** start GIVEN RECORDS **
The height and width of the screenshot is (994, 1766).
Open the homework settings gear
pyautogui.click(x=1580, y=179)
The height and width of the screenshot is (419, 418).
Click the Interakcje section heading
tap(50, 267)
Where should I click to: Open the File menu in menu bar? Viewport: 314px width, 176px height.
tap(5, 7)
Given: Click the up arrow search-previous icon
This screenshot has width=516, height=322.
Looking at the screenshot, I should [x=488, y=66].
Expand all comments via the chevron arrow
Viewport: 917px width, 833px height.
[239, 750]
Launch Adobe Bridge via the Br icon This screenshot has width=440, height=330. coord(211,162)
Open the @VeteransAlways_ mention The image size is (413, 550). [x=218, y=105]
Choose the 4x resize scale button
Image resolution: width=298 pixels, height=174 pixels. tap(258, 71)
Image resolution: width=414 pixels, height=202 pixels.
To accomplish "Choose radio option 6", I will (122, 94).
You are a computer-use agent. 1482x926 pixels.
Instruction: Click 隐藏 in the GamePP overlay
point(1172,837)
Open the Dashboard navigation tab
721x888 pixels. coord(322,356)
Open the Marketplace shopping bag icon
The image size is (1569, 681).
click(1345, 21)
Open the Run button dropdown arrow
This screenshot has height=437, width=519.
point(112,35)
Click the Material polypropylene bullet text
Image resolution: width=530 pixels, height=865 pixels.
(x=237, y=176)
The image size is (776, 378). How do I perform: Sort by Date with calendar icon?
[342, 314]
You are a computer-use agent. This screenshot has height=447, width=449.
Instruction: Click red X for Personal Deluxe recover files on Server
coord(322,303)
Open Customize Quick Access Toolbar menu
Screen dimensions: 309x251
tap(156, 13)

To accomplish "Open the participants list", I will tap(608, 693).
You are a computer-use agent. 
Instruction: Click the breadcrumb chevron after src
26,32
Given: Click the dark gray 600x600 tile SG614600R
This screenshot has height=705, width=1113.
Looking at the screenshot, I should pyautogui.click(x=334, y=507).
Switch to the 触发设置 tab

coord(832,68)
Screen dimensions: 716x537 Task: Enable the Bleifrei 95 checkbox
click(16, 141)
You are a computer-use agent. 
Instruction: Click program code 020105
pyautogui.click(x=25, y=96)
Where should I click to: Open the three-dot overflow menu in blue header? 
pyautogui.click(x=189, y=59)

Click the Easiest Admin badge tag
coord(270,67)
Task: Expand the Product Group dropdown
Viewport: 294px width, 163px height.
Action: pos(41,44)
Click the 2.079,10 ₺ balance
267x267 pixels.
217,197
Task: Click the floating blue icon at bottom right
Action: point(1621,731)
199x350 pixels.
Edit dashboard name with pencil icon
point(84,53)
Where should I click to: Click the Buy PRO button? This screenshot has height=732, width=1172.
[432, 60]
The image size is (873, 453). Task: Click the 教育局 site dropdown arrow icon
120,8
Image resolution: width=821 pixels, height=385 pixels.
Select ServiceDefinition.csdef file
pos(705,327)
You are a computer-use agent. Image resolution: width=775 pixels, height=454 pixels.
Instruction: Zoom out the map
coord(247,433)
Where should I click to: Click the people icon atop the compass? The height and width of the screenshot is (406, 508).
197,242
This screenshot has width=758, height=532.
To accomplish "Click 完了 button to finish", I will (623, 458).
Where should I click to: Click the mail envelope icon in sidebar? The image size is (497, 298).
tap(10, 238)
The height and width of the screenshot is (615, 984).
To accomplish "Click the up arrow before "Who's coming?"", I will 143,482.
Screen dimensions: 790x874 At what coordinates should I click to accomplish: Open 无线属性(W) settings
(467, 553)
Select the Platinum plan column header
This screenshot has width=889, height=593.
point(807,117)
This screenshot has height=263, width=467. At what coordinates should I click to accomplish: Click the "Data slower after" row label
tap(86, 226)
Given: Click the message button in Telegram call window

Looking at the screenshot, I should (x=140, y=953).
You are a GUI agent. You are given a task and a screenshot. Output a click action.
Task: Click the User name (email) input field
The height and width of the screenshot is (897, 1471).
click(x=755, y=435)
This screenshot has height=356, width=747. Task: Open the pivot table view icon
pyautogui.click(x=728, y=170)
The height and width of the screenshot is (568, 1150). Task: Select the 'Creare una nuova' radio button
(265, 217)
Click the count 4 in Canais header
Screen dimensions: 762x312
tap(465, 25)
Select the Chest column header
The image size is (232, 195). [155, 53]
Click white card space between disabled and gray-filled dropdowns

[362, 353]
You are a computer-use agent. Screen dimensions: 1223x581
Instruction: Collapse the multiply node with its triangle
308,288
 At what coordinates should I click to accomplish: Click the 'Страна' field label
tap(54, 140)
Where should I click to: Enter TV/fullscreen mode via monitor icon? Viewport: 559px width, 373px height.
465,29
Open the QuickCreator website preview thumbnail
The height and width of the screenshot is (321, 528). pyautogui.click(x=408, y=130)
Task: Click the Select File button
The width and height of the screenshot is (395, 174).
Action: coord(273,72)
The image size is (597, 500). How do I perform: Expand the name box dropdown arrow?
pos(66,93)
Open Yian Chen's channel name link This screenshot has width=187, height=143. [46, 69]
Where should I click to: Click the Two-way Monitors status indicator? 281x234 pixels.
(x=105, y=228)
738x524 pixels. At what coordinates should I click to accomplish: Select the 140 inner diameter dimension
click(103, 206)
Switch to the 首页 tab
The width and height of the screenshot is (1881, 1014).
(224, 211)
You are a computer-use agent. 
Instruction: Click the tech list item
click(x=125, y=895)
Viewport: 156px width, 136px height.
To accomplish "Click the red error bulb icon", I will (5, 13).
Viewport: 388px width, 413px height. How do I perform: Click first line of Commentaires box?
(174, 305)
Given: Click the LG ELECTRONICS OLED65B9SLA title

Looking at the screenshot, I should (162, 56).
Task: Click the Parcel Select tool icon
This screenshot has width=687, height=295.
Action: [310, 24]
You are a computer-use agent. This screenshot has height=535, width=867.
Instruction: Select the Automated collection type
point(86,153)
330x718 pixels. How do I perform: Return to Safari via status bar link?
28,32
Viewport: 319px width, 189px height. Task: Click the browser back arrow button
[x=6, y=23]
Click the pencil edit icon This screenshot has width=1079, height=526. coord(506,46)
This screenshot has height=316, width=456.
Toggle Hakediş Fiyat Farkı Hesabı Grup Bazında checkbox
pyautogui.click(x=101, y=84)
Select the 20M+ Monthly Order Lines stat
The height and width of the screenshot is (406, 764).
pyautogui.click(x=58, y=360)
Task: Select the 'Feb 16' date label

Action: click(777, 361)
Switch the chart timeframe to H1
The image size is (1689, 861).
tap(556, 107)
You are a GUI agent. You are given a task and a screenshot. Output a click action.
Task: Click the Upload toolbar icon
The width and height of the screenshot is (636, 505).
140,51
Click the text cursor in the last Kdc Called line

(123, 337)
** end GIVEN RECORDS **
Starting with the first line of the records and going on through the line with "(x=237, y=176)", convert those lines into a Markdown table with the columns Row and Line. Put the row number in the first column and the line in the second, and leave out any blank lines.

| Row | Line |
|---|---|
| 1 | The height and width of the screenshot is (994, 1766). |
| 2 | Open the homework settings gear |
| 3 | pyautogui.click(x=1580, y=179) |
| 4 | The height and width of the screenshot is (419, 418). |
| 5 | Click the Interakcje section heading |
| 6 | tap(50, 267) |
| 7 | Where should I click to: Open the File menu in menu bar? Viewport: 314px width, 176px height. |
| 8 | tap(5, 7) |
| 9 | Given: Click the up arrow search-previous icon |
| 10 | This screenshot has width=516, height=322. |
| 11 | Looking at the screenshot, I should [x=488, y=66]. |
| 12 | Expand all comments via the chevron arrow |
| 13 | Viewport: 917px width, 833px height. |
| 14 | [239, 750] |
| 15 | Launch Adobe Bridge via the Br icon This screenshot has width=440, height=330. coord(211,162) |
| 16 | Open the @VeteransAlways_ mention The image size is (413, 550). [x=218, y=105] |
| 17 | Choose the 4x resize scale button |
| 18 | Image resolution: width=298 pixels, height=174 pixels. tap(258, 71) |
| 19 | Image resolution: width=414 pixels, height=202 pixels. |
| 20 | To accomplish "Choose radio option 6", I will (122, 94). |
| 21 | You are a computer-use agent. 1482x926 pixels. |
| 22 | Instruction: Click 隐藏 in the GamePP overlay |
| 23 | point(1172,837) |
| 24 | Open the Dashboard navigation tab |
| 25 | 721x888 pixels. coord(322,356) |
| 26 | Open the Marketplace shopping bag icon |
| 27 | The image size is (1569, 681). |
| 28 | click(1345, 21) |
| 29 | Open the Run button dropdown arrow |
| 30 | This screenshot has height=437, width=519. |
| 31 | point(112,35) |
| 32 | Click the Material polypropylene bullet text |
| 33 | Image resolution: width=530 pixels, height=865 pixels. |
| 34 | (x=237, y=176) |